For a deep dive into these questions and others, check out the magazine, where we “unpack” each future, exploring the rationale behind the stories and the implications for today’s leaders. 


Placing these companies in a shared future and thinking through their unique journeys helped our team ask better questions about the challenges companies will encounter in the AI transition. For example, how will small companies, which are heavily dependent on AI, build company cultures that bind employees together with a shared sense of mission? How will collaborators in such an environment build trust and connection? For more established companies, how might agents enable better implementation and alignment around large-scale strategic initiatives? And how will all companies cultivate and maintain customer relationships in a world where personal agents, like those from our first issue, handle most interactions for the consumers they serve? 

A more human future of work 

Autonomous AI agents have the power to augment human capabilities and unlock creativity and innovation at a much greater scale. But this type of desirable future won’t happen overnight or automatically. Human agency is critical to charting the course to a trusted, autonomous future with AI agents. Innovations like better LLMs, specialized agents, and adaptive interfaces won’t matter if the companies who use them lose sight of what endeared them to customers in the first place and employees don’t find value in embedding them into the flow of work. So, what should we do to mitigate downsides and improve the likelihood of futures we want?  

Human agency is critical to charting the course to a trusted, autonomous future with AI agents.

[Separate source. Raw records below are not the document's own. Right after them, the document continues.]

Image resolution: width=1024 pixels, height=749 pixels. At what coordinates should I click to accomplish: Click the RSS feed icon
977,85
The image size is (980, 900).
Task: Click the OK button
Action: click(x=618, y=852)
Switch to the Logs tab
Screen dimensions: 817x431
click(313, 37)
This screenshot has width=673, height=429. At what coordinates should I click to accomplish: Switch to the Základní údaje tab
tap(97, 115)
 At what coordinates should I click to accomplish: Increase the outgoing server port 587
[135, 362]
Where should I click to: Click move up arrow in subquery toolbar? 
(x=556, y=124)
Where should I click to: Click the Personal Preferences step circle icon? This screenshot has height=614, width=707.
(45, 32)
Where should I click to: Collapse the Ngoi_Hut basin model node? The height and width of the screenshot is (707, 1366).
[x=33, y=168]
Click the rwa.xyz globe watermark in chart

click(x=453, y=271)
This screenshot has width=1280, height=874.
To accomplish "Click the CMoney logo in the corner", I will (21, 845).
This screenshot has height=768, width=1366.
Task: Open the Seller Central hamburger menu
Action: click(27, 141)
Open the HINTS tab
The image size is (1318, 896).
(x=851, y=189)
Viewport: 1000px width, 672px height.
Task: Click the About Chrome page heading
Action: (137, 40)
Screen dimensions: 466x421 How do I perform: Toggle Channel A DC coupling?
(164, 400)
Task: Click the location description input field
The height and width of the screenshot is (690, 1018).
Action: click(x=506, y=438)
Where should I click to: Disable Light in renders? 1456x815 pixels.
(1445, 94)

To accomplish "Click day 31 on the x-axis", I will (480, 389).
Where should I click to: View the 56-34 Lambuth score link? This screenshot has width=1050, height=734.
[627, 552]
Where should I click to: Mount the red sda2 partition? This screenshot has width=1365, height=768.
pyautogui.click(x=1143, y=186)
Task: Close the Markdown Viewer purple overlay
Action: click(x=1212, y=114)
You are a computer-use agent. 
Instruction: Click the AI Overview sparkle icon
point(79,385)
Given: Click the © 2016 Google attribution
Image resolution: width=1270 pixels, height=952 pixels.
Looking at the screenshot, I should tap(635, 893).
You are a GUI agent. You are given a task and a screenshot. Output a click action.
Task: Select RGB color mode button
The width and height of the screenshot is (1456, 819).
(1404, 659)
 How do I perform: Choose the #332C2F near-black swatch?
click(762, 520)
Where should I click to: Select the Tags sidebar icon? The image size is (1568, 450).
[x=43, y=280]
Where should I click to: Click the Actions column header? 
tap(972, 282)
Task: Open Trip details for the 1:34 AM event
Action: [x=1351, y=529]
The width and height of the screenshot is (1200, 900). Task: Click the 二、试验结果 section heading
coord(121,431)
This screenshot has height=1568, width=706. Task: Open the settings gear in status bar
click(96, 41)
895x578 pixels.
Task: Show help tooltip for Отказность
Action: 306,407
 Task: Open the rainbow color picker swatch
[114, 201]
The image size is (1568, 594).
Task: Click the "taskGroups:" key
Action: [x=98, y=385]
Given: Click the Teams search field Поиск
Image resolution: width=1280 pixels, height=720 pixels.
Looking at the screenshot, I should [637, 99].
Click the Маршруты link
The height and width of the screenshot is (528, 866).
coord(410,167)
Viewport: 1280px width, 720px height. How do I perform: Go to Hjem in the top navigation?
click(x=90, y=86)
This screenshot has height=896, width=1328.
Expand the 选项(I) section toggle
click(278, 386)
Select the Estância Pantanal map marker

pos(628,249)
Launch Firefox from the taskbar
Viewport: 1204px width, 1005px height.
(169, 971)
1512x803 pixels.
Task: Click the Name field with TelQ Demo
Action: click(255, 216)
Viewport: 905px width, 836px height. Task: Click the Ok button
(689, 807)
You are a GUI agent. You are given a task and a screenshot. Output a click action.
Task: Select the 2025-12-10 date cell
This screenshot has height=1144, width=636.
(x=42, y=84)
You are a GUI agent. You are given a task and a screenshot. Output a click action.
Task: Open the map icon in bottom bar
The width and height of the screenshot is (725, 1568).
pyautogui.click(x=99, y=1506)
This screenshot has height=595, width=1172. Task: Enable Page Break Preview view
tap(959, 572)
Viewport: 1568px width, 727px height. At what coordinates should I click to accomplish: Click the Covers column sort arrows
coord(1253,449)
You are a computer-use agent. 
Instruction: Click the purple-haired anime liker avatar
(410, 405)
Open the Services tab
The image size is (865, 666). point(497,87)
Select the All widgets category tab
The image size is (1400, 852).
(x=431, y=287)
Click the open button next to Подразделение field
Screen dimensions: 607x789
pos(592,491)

Mick Costigan, VP, Salesforce Futures

We think that absorbing the magazine will equip leaders to have better conversations and shape a future of work they’re excited to work toward. Specifically, we hope they’ll consider‌ — ‌as Salesforce is right now‌ — ‌the choices required to use AI in service of building better relationships with employees, customers, and other stakeholders. And, ultimately, to build an enterprise that’s not just more intelligent, but also more human.